Directions for this task: Write each line exactly as it stands, from the line containing "Balloons (33, 854)" through the end of the data.

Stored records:
******************************
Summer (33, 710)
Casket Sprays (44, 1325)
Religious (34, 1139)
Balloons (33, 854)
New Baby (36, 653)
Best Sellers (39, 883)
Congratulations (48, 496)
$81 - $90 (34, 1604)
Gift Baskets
******************************
Response:
Balloons (33, 854)
New Baby (36, 653)
Best Sellers (39, 883)
Congratulations (48, 496)
$81 - $90 (34, 1604)
Gift Baskets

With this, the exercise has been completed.